Building a Multimodal Application with VectorCypherRetriever

Recap and Introduction

Previously, you’ve explored various retrieval strategies using Neo4j, including VectorRetriever, VectorCypherRetriever, HybridRetriever, HybridCypherRetriever, and Text2CypherRetriever to fetch semantically relevant data. Now, we’ll enhance your GraphRAG applications with a multimodal approach using the VectorCypherRetriever. This retriever integrates both textual and visual data, enabling more powerful and accurate queries.

The VectorCypherRetriever allows for multimodal integration, where both text and visual data are used to perform advanced searches within your Neo4j recommendations database. Follow these steps to set up the components.
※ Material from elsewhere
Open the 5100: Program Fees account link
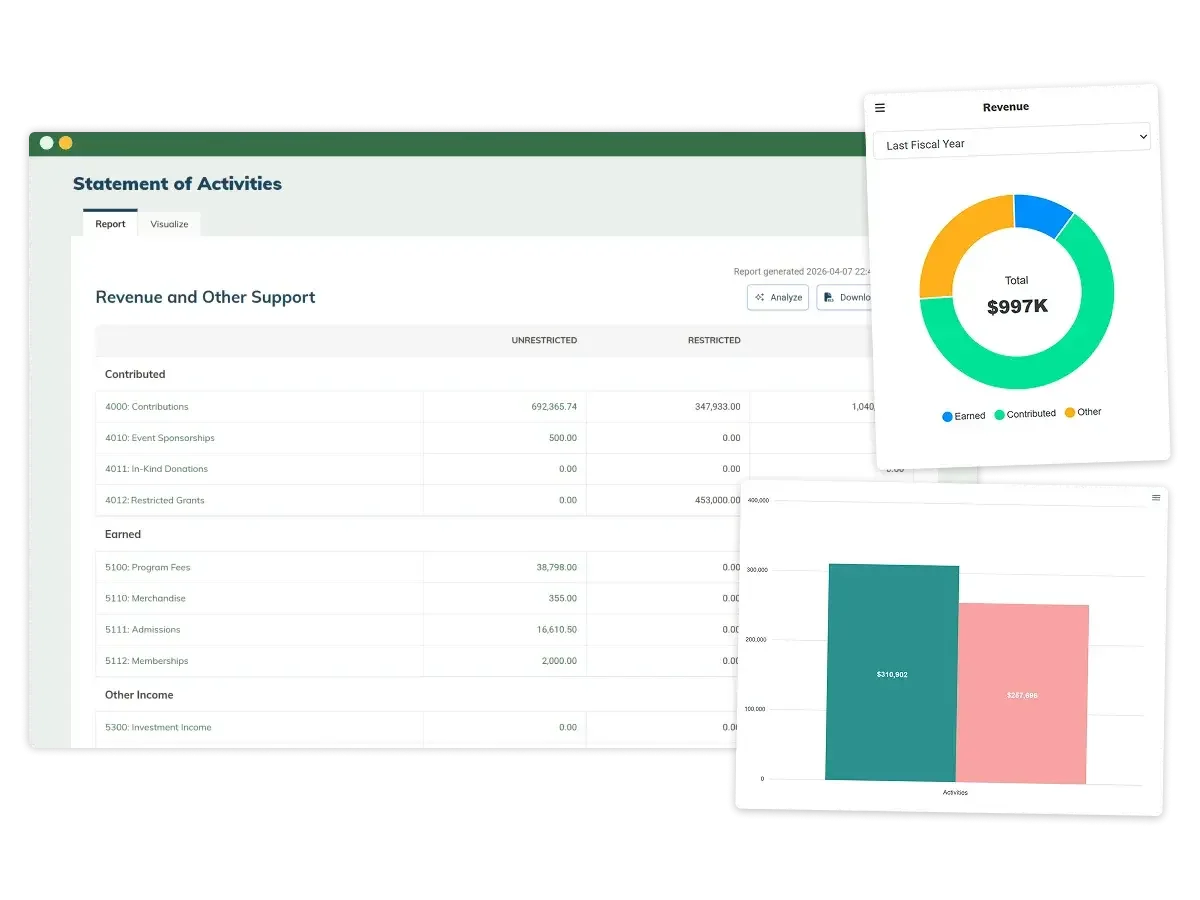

Try this Cypher command in sandbox:

cypher
MATCH (m:Movie {title: "Homeward Bound: The Incredible Journey"})
MATCH (actor:Actor)-[:ACTED_IN]->(m)
RETURN m, collect(actor) AS actors;

Open the 2-neo4j-graphrag\multimodal_app.py file in your code editor.

1. Initialize the Embedder

Create an image embedder using the "clip-ViT-B-32" model to extract visual features from movie posters:

python
IMAGE_EMBEDDING_MODEL = "clip-ViT-B-32"
embedder = SentenceTransformerEmbeddings(IMAGE_EMBEDDING_MODEL)
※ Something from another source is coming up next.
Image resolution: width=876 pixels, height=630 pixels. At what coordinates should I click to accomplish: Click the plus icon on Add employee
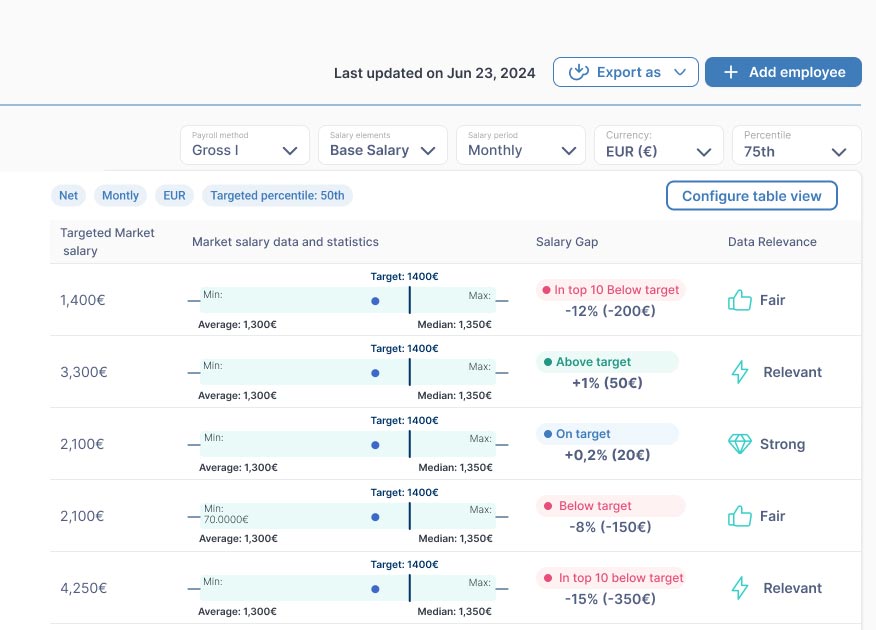click(x=731, y=72)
2. Initialize the VectorCypherRetriever

Set up the VectorCypherRetriever to integrate both visual and text data for more comprehensive retrieval:

python
POSTER_INDEX_NAME = "moviePosters"
retrieval_query = "RETURN node.title as title, node.plot as plot, node.poster as posterUrl, score"
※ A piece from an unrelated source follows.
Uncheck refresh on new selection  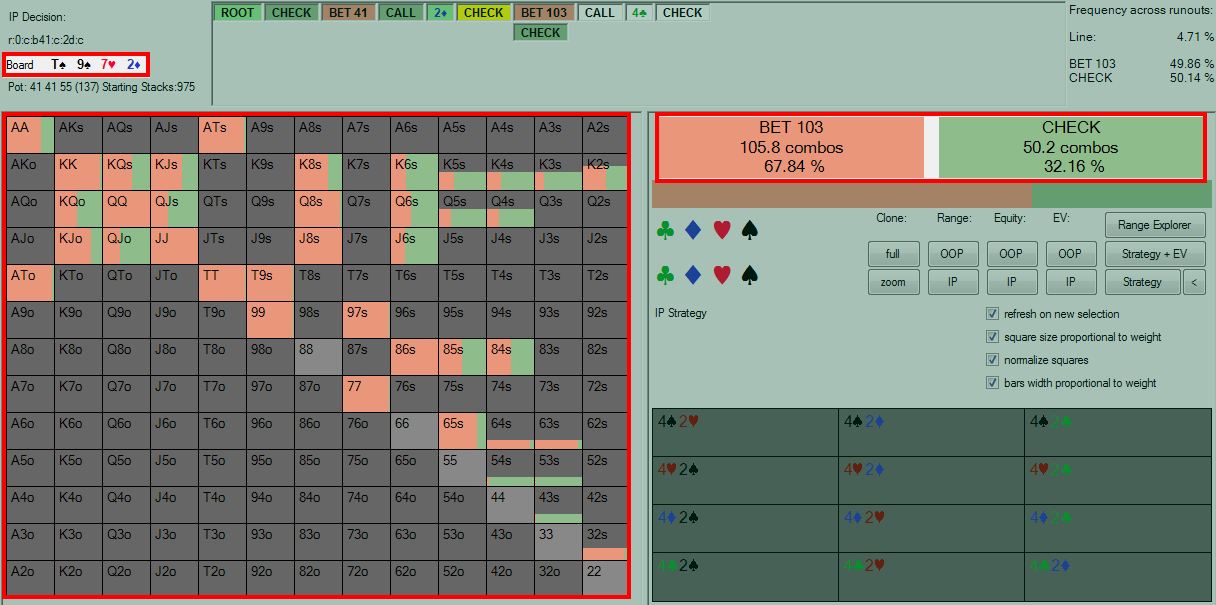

def format_record_function(record: neo4j.Record) -> RetrieverResultItem:
    return RetrieverResultItem(
        content=f"Movie title: {record.get('title')}, movie plot: {record.get('plot')}",
        metadata={
            "title": record.get("title"),
            "plot": record.get("plot"),
            "poster": record.get("posterUrl"),
            "score": record.get("score"),
        },
    )

retriever = VectorCypherRetriever(
    driver,
    index_name=POSTER_INDEX_NAME,
    retrieval_query=retrieval_query,
    result_formatter=format_record_function,
    embedder=embedder,
)

query_text = ("Find a movie where in the poster there are only animals without people")
top_k = 3

result = retriever.search(query_text=query_text, top_k=top_k)

for r in result.items:
    print(r.content, r.metadata.get("score"))
    print(r.metadata["poster"])
  • driver: Neo4j database driver.

  • index_name: The vector index for the movie poster embeddings.

  • retrieval_query: Cypher query to retrieve nodes along with their properties.

  • result_formatter: Function to format the returned nodes.

  • embedder: Embedder for generating visual embeddings.

Tips for Effective Use

  • Image Embeddings:

    • Generated using the "clip-ViT-B-32" model from Sentence Transformers.

    • Capture visual features of movie posters for semantic similarity.

  • Vector Index:

    • Utilize the moviePosters vector index.

    • Stores embeddings of movie posters, enabling efficient image-based searches.

  • Multimodal Integration:

    • Combines text-based plot descriptions with image-based poster analysis.

    • Allows retrieval based on both semantic content and visual representation.

Continue

When you are ready, you can move on to the next task.

Summary

You’ve learned how to use VectorCypherRetriever in a multimodal context, integrating text and image embeddings to enhance your GraphRAG applications. This method offers a powerful way to perform sophisticated, multimodal searches that leverage both textual and visual information within your Neo4j knowledge graph.